The similar clear eye that Lync Lone directs toward the journey that the highs provide turns itself toward him: “Voodoo” begins dull with years lost to holding someone down, feeling them like stone in his chest, a love-lost quote that he cannot get past: “If it’s meant to be, it’ll be.” Then it’s one moment that sets off fireworks: waiting in a store lobby in line at the free sample station, grabbing four small pastry-like items from a “take one” display.
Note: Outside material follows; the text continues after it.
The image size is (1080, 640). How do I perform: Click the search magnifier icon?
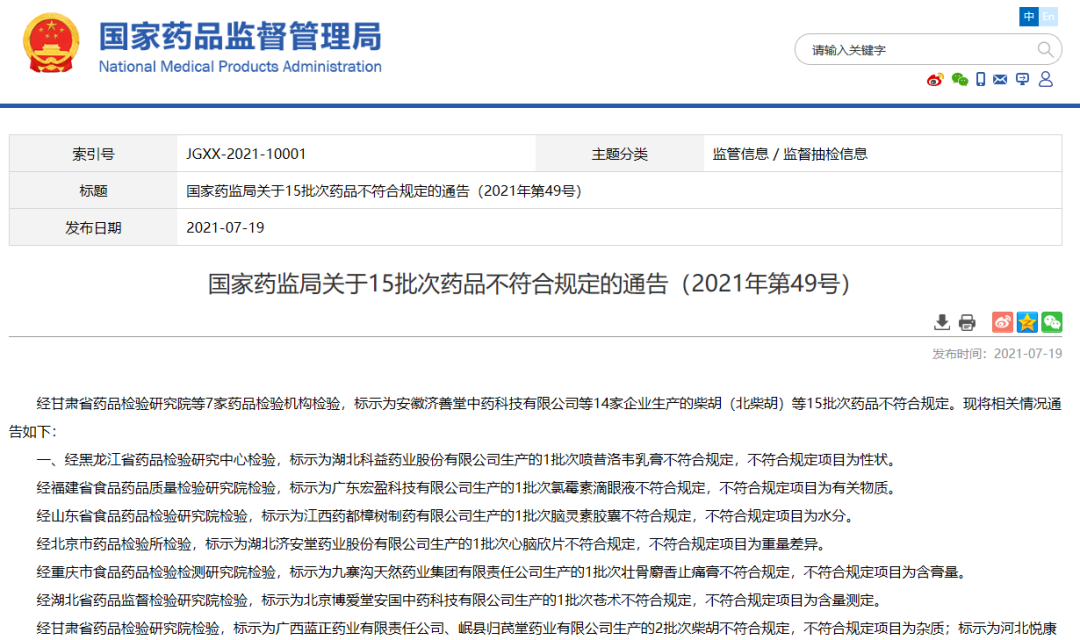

His ex asks why he has to take them all, and Lync takes a breath before answering, “Through years of speculation, I surmised it was an ego problem/I could always see the next high, but couldn’t see the bottom.” It isn’t subtle about the lady; it gets to the heart of the matter, starkly: “I fucked around and found out how not to treat women,” a straightforward adult confession. It is easily the most straightforwardly observed song on this LP, the lone track on which the strength ceases for an hour long enough for him to wonder what the issue genuinely is.
The city streets he mentions are the real streets: “Monroe Ave” built out of the walking itself, “Walking down Woodlawn with nothing to lose/Walking down Pearl Street with something to prove,” these very avenues hold alternate weights depending on the time. It feels like the album at its darkest, tightest, like a pressure is coming at him until the verses push back against an immovable wall, when he can admit, on a tune christened with his hometown block’s name, that he “don’t know where home is.” He’s inhabited Monroe long enough to question and accept it both. “Woodlawn St.”—short, raw, and a perfect picture of the community—exudes grit, but then Lync Lone plants his feet with a flat, “I’m opp, but this on my God, so I’m locked into what I chose.” It remains a home he can’t completely accept and doesn’t have a problem leaving, when he can stand still there or not.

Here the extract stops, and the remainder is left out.